Ballett-Premiere in Mönchengladbach: Nachtvariationen und Ravels Bolero

Mönchengladbach: Ballett-Premiere: Nachtvariationen und Ravels Bolero

Ballettchef Robert North und sein Team bringen am Samstag drei Produktionen auf die Bühne des Theaters.

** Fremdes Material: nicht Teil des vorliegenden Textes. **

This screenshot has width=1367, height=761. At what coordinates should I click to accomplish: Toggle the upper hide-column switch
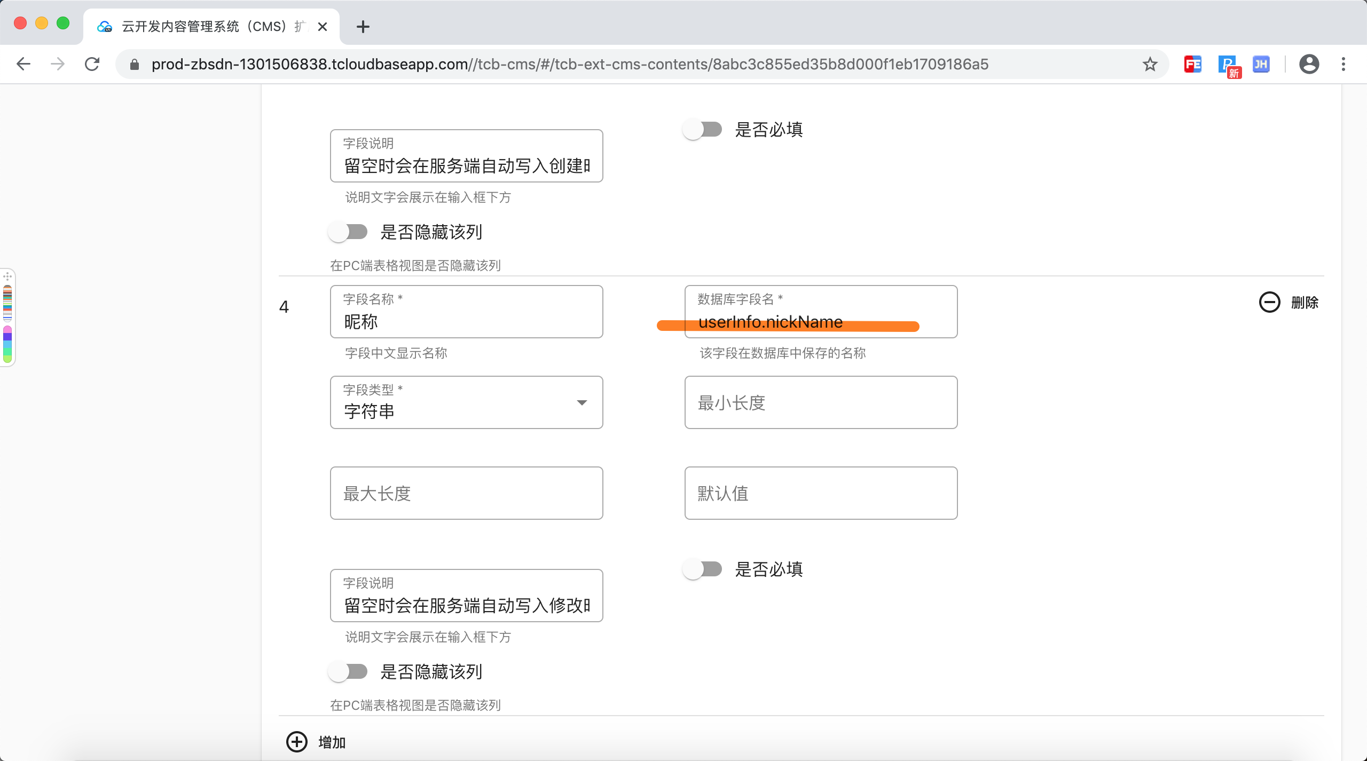pos(348,232)
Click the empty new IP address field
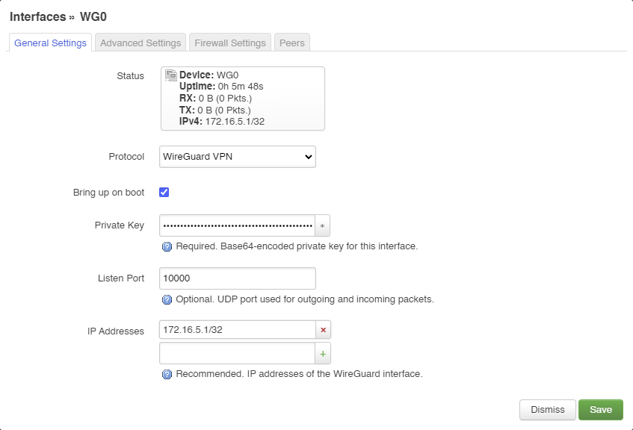Viewport: 633px width, 430px height. [237, 353]
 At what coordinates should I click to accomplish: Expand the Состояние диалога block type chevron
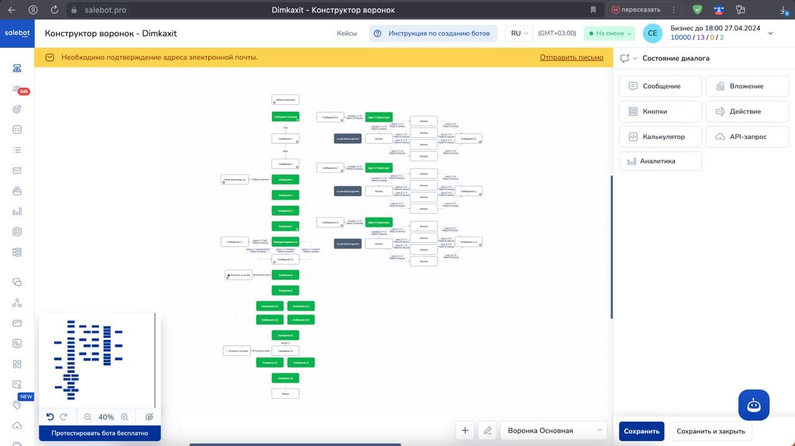point(635,58)
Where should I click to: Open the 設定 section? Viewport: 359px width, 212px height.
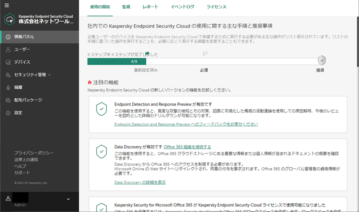click(x=19, y=112)
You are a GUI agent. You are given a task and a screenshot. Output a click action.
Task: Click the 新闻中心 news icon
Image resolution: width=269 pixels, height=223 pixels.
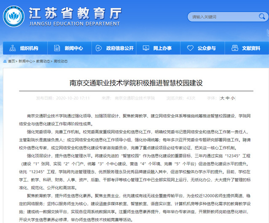click(57, 48)
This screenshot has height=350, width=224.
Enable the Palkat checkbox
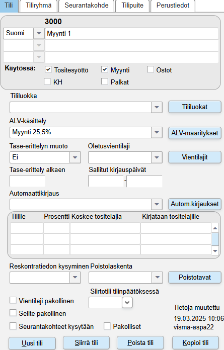[x=105, y=81]
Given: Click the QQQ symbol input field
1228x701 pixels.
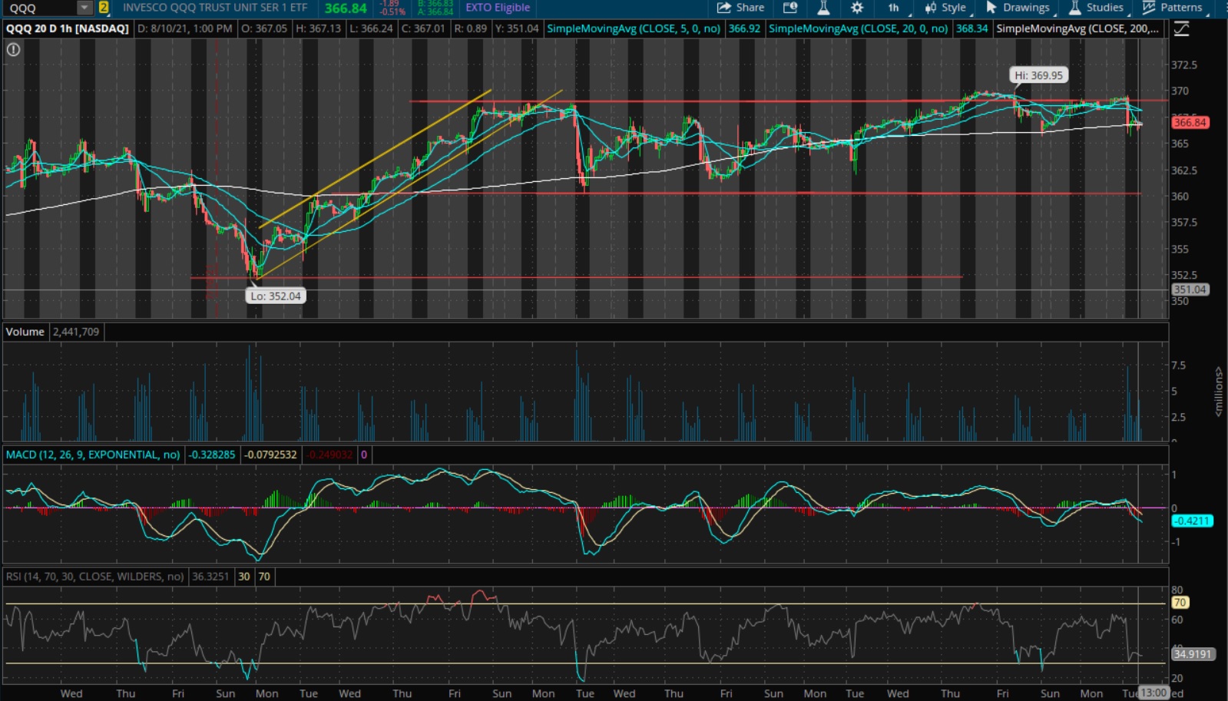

Mit drei abwechslungsreichen Tanzschöpfungen laden Robert North und sein Team sowie Pianist André Parvenov Ballettfreunde und solche, die es werden wollen, zur Premiere am kommenden Samstag ein. Ausgehend von Johann Sebastian Bachs „Goldberg-Variationen“, deren „Aria“ er als Thema wählte, hat Parfenov – sich aller Stilrichtungen vom Barock bis zu serieller Musik und einem abschließenden Tango bedienend – fünfzehn Klaviervariationen komponiert. Dazu schuf North, assistiert von Sheri Cook, mit seinen Tänzerinnen und Tänzern eine Choreographie, die die Traumerlebnisse, aber auch die Albträume eines jungen Mannes erzählt. Udo Hesse hat die stimmungsvolle Ausstattung übernommen, außerdem schuf er die zeitlosen, mit barocken Elementen geschmückten Kostüme. Übrigens wird André Parfenov seine Variationen demnächst bei der Firma Naxos für eine CD einspielen, zusammen mit den originalen „Goldberg-Variationen“ von Bach.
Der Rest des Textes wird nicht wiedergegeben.